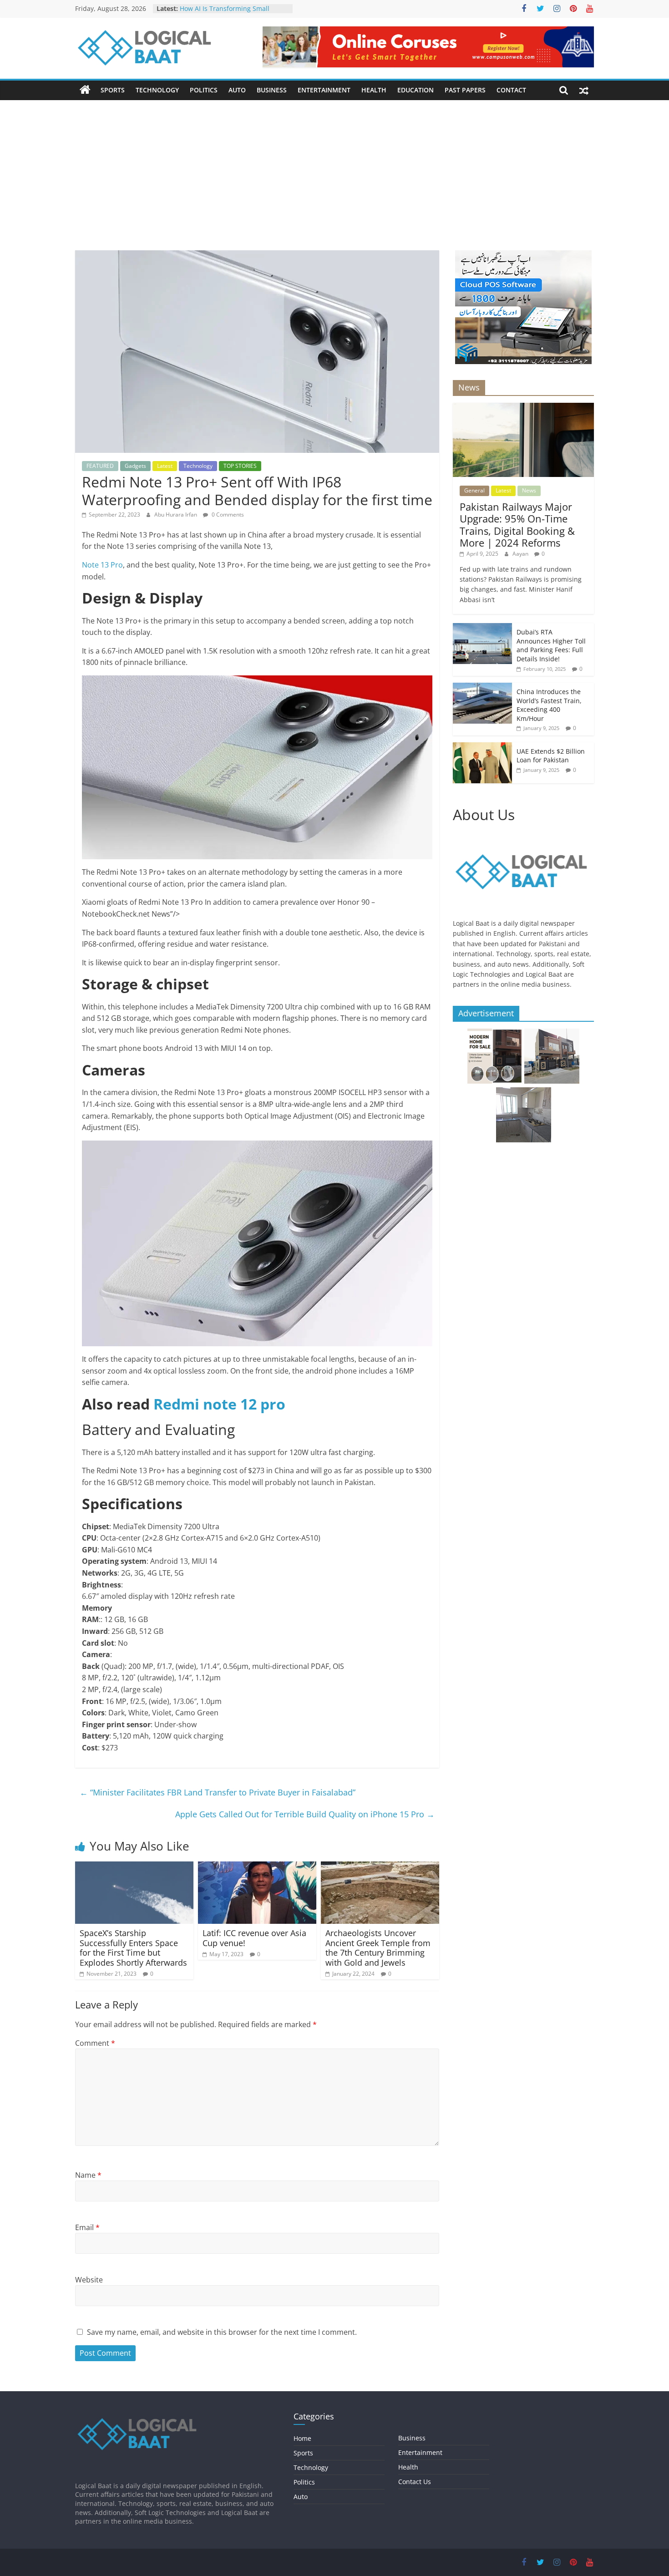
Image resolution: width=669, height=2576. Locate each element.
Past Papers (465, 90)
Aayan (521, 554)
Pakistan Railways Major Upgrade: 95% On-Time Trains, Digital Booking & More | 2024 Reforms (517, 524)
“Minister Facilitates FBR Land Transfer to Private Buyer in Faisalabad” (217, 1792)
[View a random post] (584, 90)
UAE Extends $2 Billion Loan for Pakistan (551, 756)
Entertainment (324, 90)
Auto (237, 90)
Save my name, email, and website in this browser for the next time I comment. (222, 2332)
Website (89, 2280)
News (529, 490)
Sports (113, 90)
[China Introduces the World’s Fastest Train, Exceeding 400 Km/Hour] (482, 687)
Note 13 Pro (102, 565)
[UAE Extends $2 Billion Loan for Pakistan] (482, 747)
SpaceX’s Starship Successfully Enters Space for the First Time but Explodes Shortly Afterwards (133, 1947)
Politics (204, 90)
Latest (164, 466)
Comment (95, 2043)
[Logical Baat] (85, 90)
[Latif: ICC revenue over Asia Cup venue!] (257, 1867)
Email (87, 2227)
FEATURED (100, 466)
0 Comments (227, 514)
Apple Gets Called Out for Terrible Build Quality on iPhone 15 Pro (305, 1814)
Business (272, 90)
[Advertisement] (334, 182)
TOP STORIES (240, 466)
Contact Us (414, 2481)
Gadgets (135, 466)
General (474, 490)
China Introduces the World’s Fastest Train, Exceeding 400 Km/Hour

********

● What you are asked to do
Reproduce the listing from the "SpaceX’s Starship Successfully" line onward, verbatim.

● Solved problem
SpaceX’s Starship Successfully Enters Space for the First Time but Explodes Shortly Afterwards (133, 1947)
Politics (204, 90)
Latest (164, 466)
Comment (95, 2043)
[Logical Baat] (85, 90)
[Latif: ICC revenue over Asia Cup venue!] (257, 1867)
Email (87, 2227)
FEATURED (100, 466)
0 Comments (227, 514)
Apple Gets Called Out for Terrible Build Quality on iPhone 15 Pro (305, 1814)
Business (272, 90)
[Advertisement] (334, 182)
TOP STORIES (240, 466)
Contact Us (414, 2481)
Gadgets (135, 466)
General (474, 490)
China Introduces the World’s Fastest Train, Exceeding 400 Km/Hour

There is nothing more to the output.